U of M teaches money basics: College students need the tools offered to counter
trappings of credit
by David Flaum, The Commercial Appeal
Item: Students entering college are offered an average of 8 credit cards the first week of school.
Item: About 55 percent of college students get their first credit card during their first year of college and 83 percent of college students have at least one credit card.
Item: About 45 percent of college students are in credit card debt, the average being $3,066.
For those reasons (in studies presented to the U.S. Senate) and more, the University of Memphis opened a financial information and resource center this year for students, faculty and staff. And it will be back next year, said Julie Heath, chairman of the department of economics, who helped organize the once-a-week, four-hour program. "Ever since we've opened, we've had a good steady flow of people in," she said.
The Wednesday sessions in Wilder Hall, which run through April 7, draw six to 10 visitors, a number Heath said is enough to justify continuing and maybe expanding the program when school opens next fall. The center has enough volunteers signed up to go two days a week, but thelocation is the problem - the program is using space borrowed from the admissions department.
The visitors are mostly students with a variety of problems, said Mike Rebich, a credit counselor with Consumer Credit Counseling Service in Memphis who talked with several visitors last week. While staffers from area banks - like Trey Thornton, a loan officer with BancorpSouth in Collierville - man a brochure-filled table in the lobby of he building to act as greeters, Rebich and other volunteers provide counseling. "Some have education loans, some are working part time while going to school and are trying to manage their money," Rebich said of the students he's seen. "One was falling behind on his credit cards."
And there was Cheryl Burks, a graduate student and U of M contract employee.
"I'm looking to buy my first home and wanted to get someone to give me an idea of where to begin," Burks said after talking with Rebich. She discovered she needed to look closely at her credit report. One entry was for another person's credit card that she was authorized to use the history of that card showed up on her credit report, although she hadn'tused the card in four years. "I didn't know that goes on your debt whether you use the card or not," Burks said. "Luckily they (the credit card holder) are paying the bill."
Burks's case is unusual for the center, Heath said. Most visitors are concerned about how they're going to pay their bills next month, she said.
Colleges should offer counseling, Heath said. "Universities make it easy for credit card offerers to come on campus," she said. "The tables are out there and they have the giveaways. We make it (going into debt) easy and tempting, so the least we can do is offer some tools to manage it correctly."
But programs like the one at U of M are rare and many of them involve "peer counseling" - students advising students. That's not a good idea, said Mark Oleson, director of the 18-year-old Financial Counseling Clinic at Iowa State University, funded mostly by student government. Students often have complex financial problems, so if a student does the counseling, not a financial professional, he often gives wrong advice or doesn't know what his fellow student needs, Oleson said.
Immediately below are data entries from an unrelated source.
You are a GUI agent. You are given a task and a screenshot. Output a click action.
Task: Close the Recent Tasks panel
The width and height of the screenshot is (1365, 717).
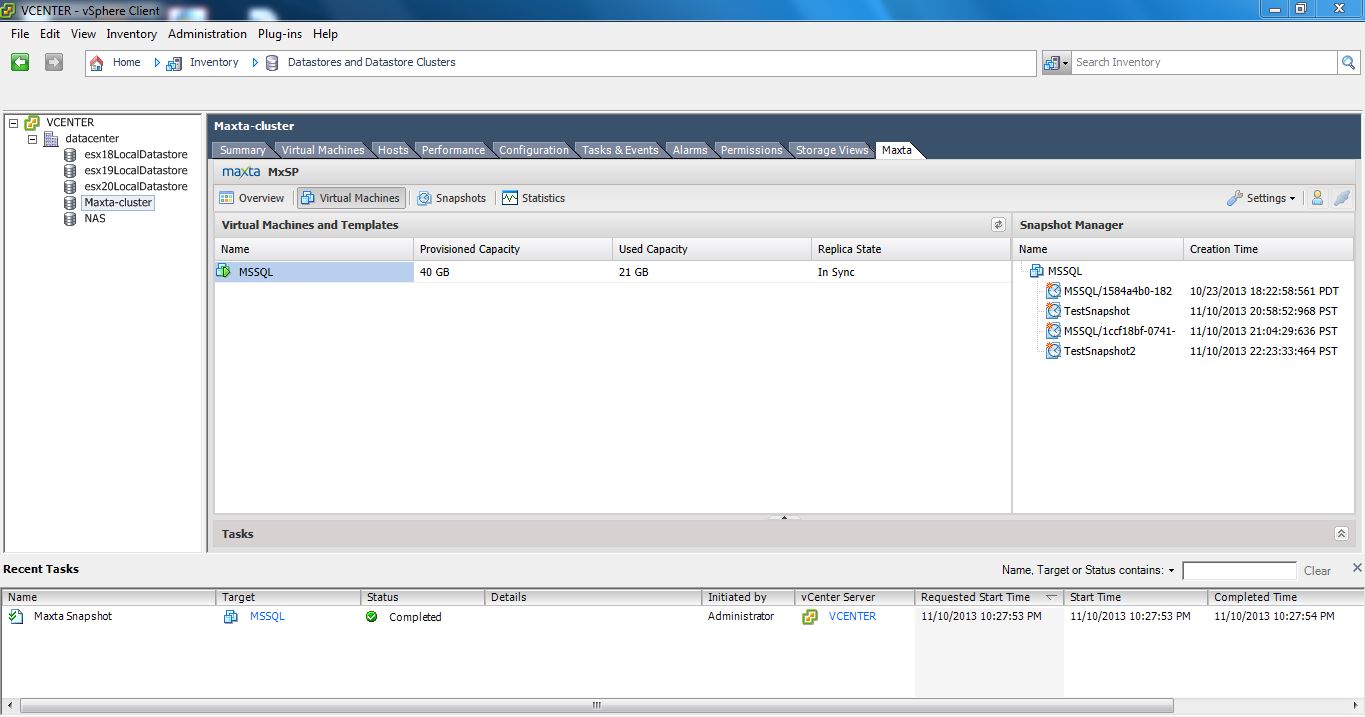coord(1356,568)
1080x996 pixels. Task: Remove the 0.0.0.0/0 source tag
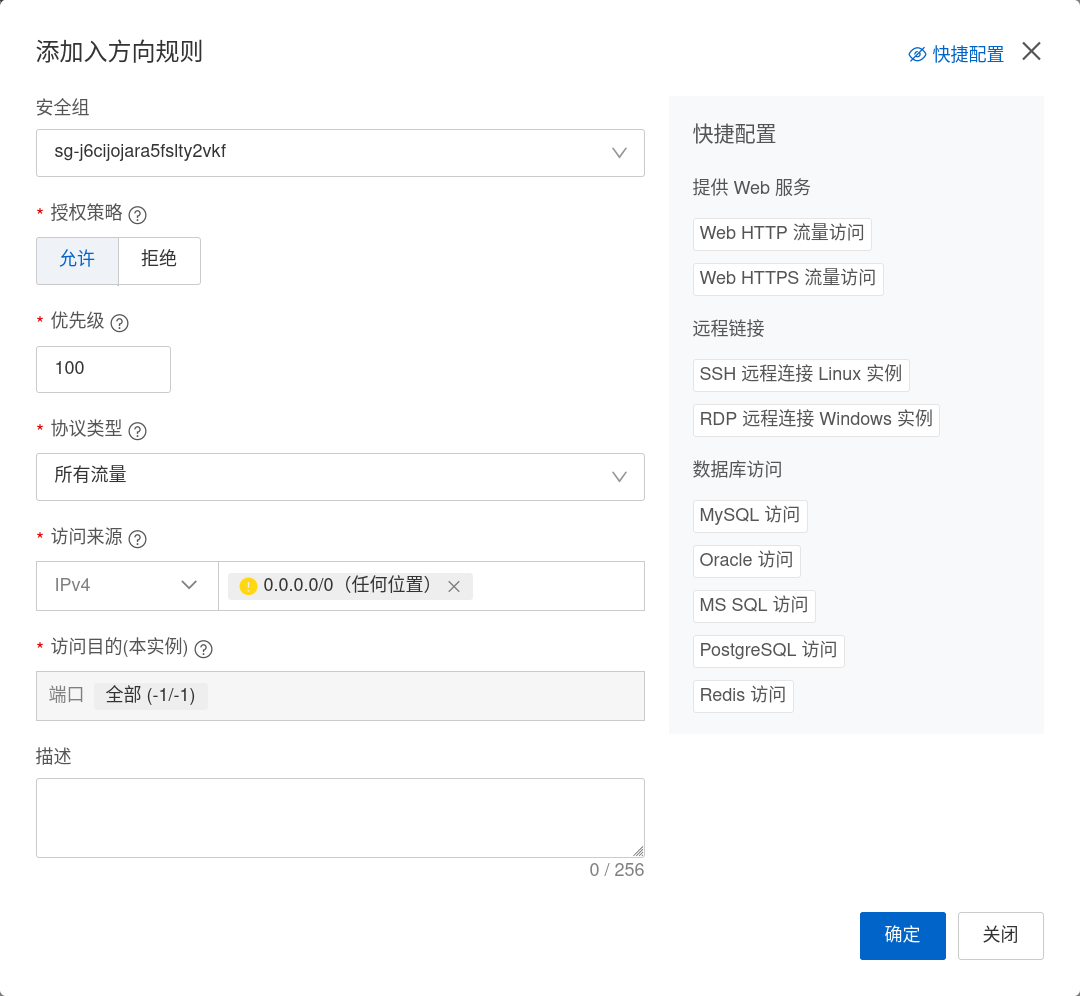coord(454,587)
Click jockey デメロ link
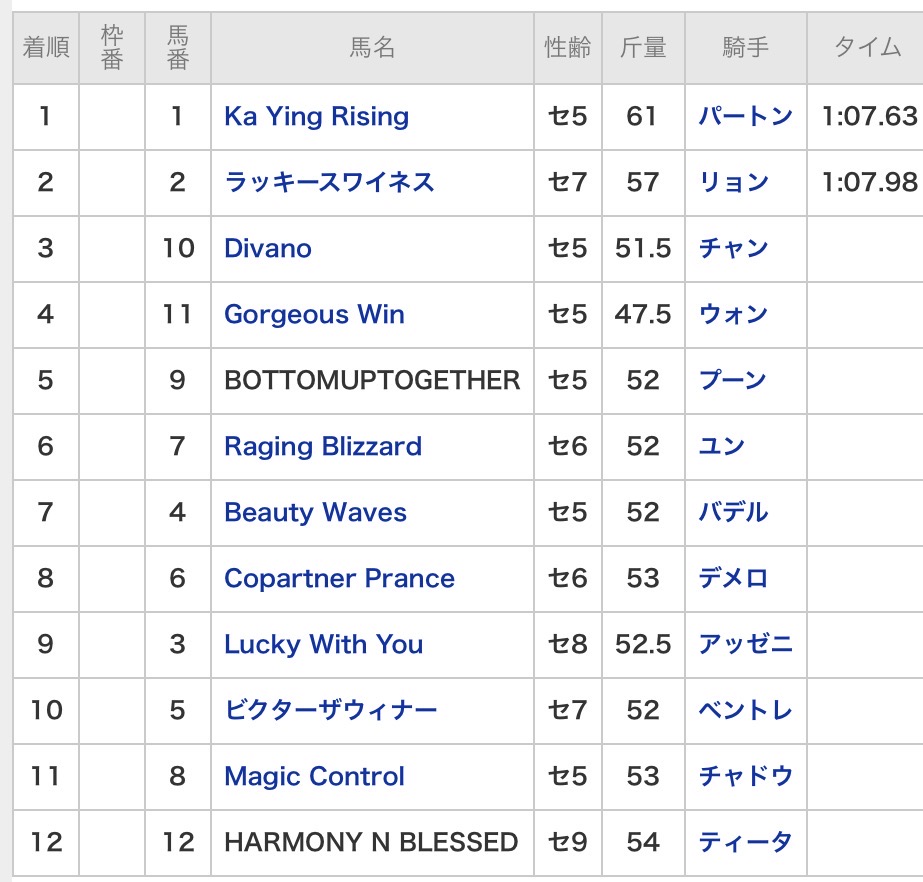Image resolution: width=923 pixels, height=882 pixels. click(733, 578)
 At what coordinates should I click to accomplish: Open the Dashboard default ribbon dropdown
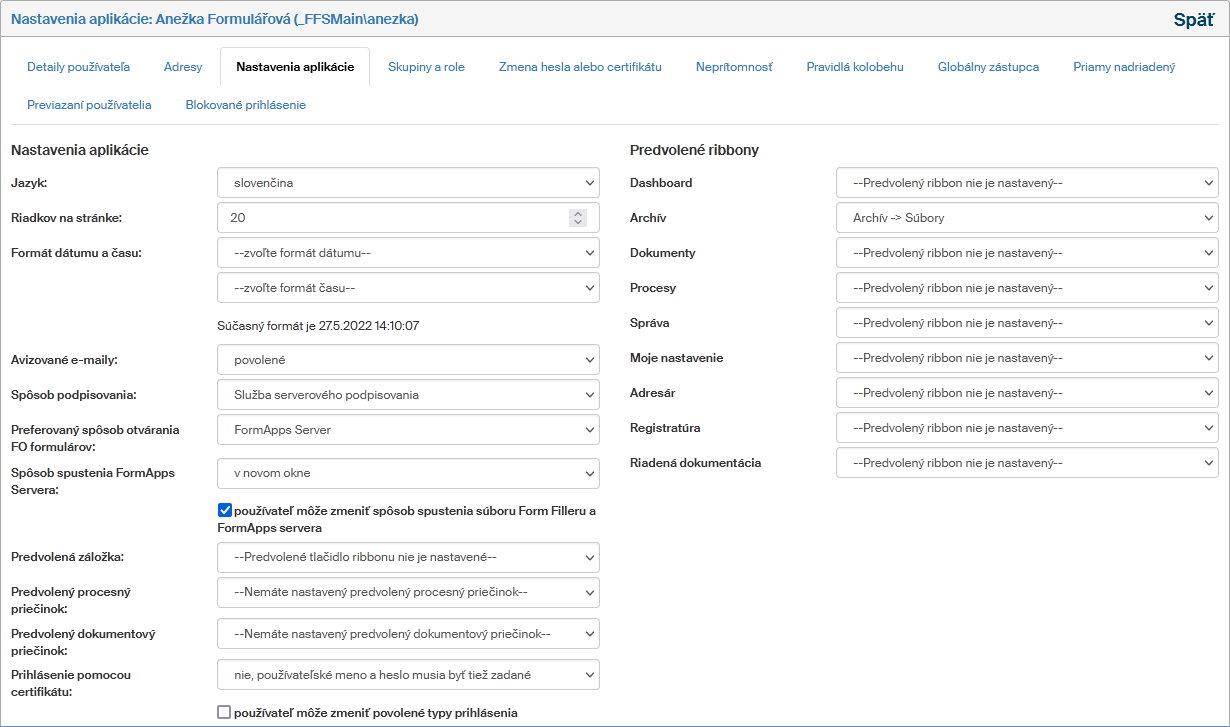tap(1027, 183)

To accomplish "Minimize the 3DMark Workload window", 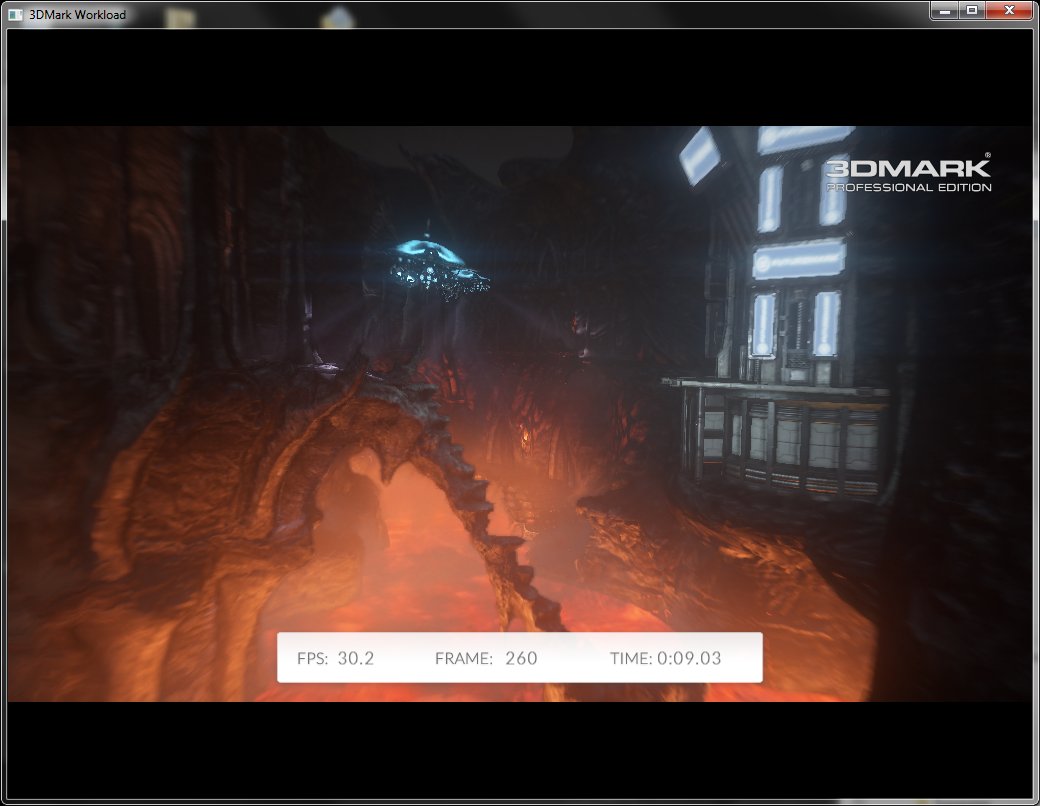I will [x=945, y=10].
Oleson, assistant professor in the ISU human development and family studies department, has a doctorate in family financial counseling. The clinic planner is an accredited financial counselor. Oleson is skeptical about using credit counselors in programs like the one at U of M. They often push debt-management programs to generate fees or raise money for the program and that's not usually what students need, he said.
That's not the case here, Rebich and Heath said. "There's no pressure here," Rebich said. "It's simply a tool to help out." Students have immediate financial issues and credit counselors are precisely the people most students need, Heath said. "If they need additional help, the counselors give them referrals," she said.